#### EXCERPTED RECORDS:

--------------------------------------------------

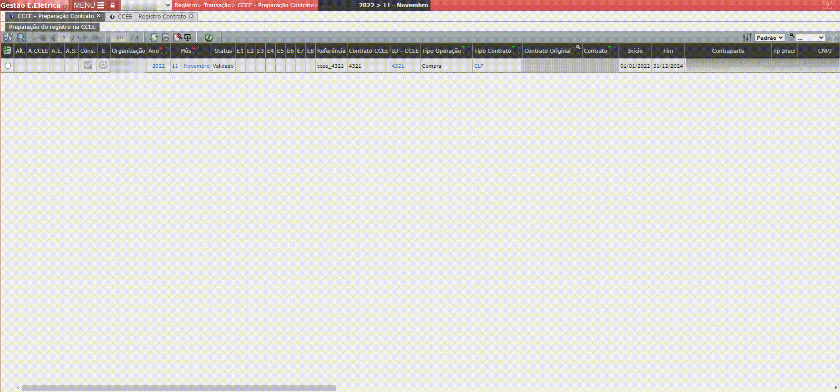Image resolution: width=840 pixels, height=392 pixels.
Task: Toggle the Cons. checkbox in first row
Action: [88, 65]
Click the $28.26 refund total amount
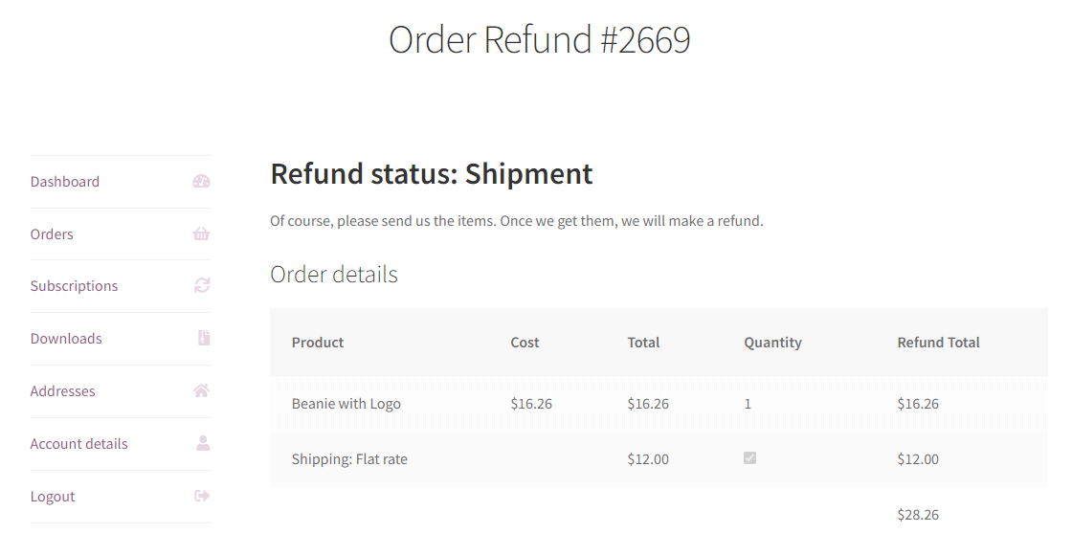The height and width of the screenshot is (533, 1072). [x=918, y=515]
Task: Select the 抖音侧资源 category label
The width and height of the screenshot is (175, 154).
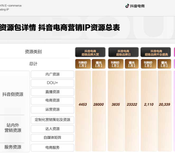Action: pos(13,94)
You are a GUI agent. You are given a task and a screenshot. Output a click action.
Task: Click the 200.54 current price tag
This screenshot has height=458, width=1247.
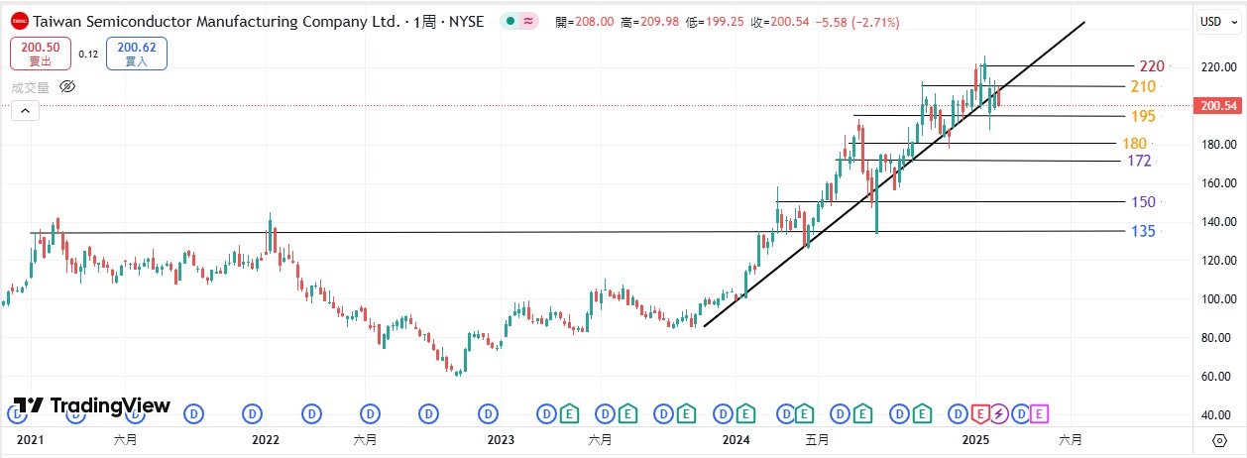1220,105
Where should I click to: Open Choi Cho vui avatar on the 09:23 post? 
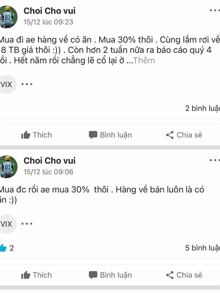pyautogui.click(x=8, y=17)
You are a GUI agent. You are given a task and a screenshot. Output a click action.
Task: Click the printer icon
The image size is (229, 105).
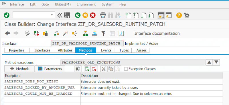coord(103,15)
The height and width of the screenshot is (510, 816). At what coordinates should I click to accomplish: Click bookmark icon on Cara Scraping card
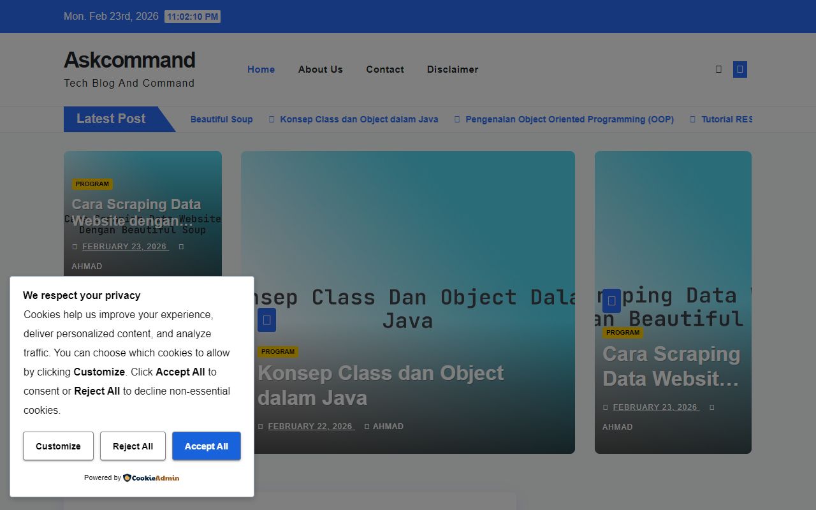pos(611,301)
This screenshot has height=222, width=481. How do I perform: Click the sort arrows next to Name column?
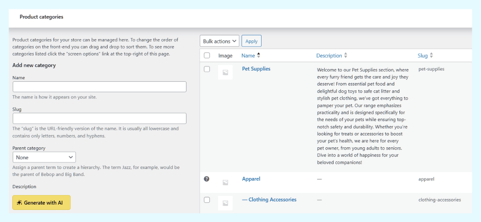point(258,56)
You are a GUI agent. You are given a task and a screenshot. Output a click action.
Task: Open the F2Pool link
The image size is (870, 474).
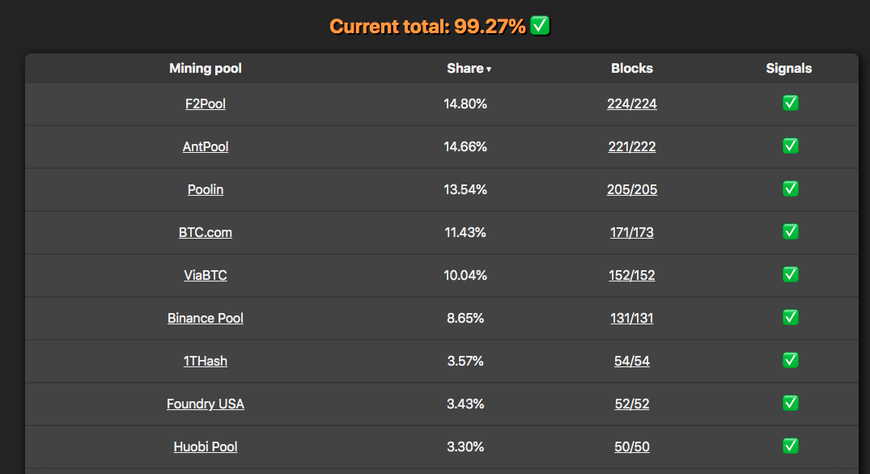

--------------------------------------------------

#### STATED TASK:
Write the lines above as a JSON list of strings, one string per line, with blank lines left out and the pictures omitted.

#### TASK SOLUTION:
[
  "Image resolution: width=840 pixels, height=392 pixels.",
  "Task: Toggle the Cons. checkbox in first row",
  "Action: [88, 65]",
  "Click the $28.26 refund total amount",
  "The height and width of the screenshot is (533, 1072). [x=918, y=515]",
  "Task: Select the 抖音侧资源 category label",
  "The width and height of the screenshot is (175, 154).",
  "Action: pos(13,94)",
  "You are a GUI agent. You are given a task and a screenshot. Output a click action.",
  "Task: Click the 200.54 current price tag",
  "This screenshot has height=458, width=1247.",
  "1220,105",
  "Where should I click to: Open Choi Cho vui avatar on the 09:23 post? ",
  "pyautogui.click(x=8, y=17)",
  "You are a GUI agent. You are given a task and a screenshot. Output a click action.",
  "Task: Click the printer icon",
  "The image size is (229, 105).",
  "coord(103,15)",
  "The height and width of the screenshot is (510, 816). At what coordinates should I click to accomplish: Click bookmark icon on Cara Scraping card",
  "pos(611,301)",
  "This screenshot has height=222, width=481. How do I perform: Click the sort arrows next to Name column?",
  "point(258,56)",
  "You are a GUI agent. You are given a task and a screenshot. Output a click action.",
  "Task: Open the F2Pool link",
  "The image size is (870, 474)."
]